◆ TASK: Each line, starting at the one with "You are a GUI" and running to the end of the data below, is to be set down again exactly, both ends included; leave pictures out.

Dataset excerpts:
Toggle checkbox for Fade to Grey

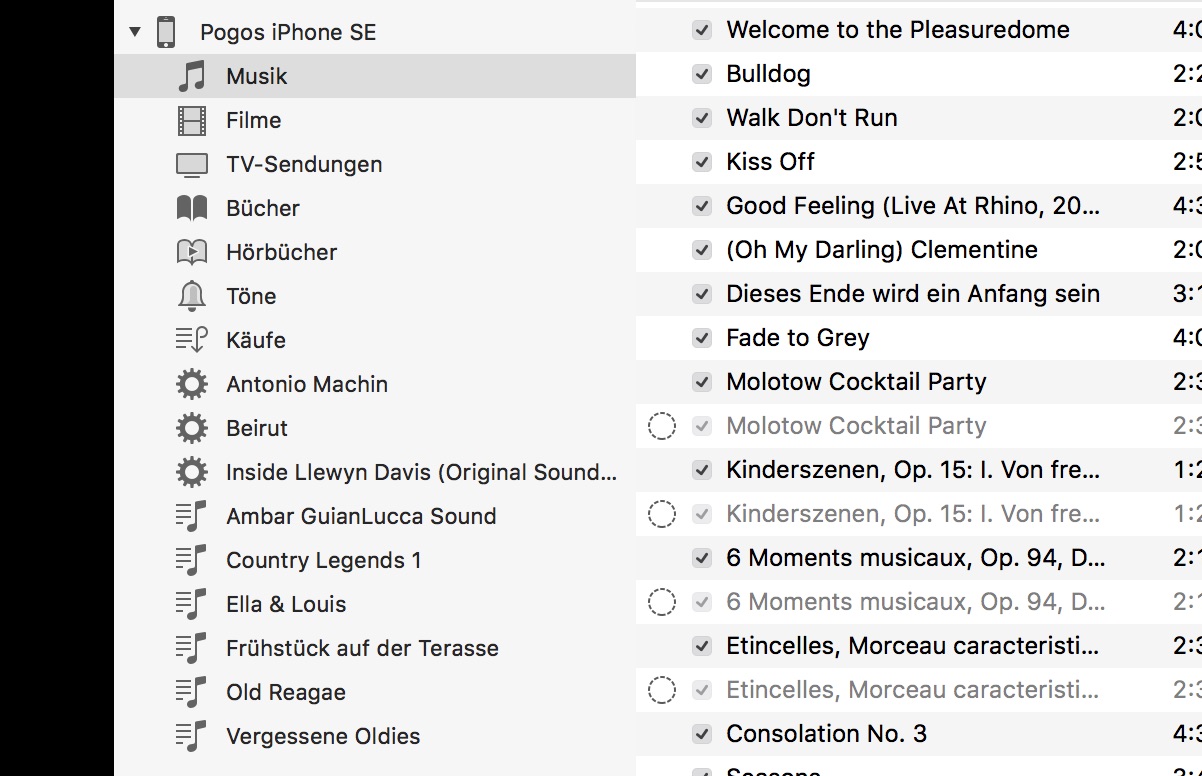pos(702,338)
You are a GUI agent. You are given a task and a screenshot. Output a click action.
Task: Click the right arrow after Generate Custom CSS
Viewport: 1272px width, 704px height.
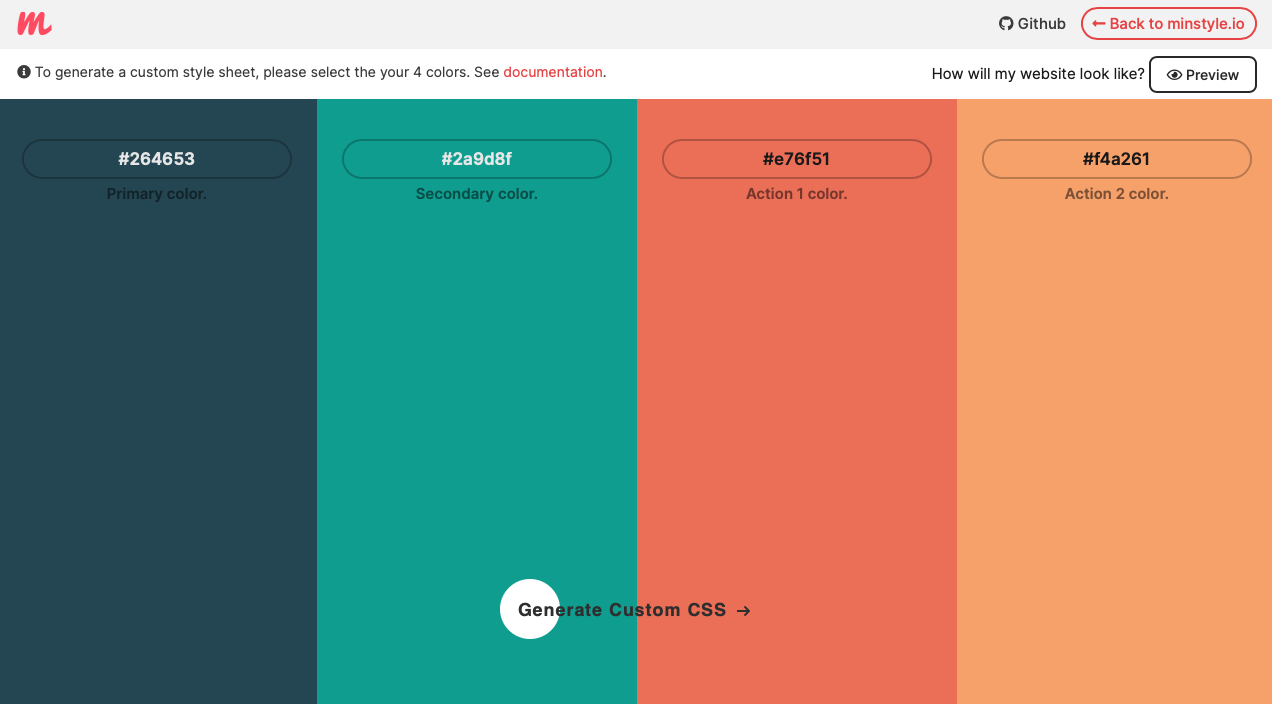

◆ EXPECTED OUTPUT:
You are a GUI agent. You are given a task and a screenshot. Output a click action.
Task: Click the right arrow after Generate Custom CSS
Viewport: 1272px width, 704px height.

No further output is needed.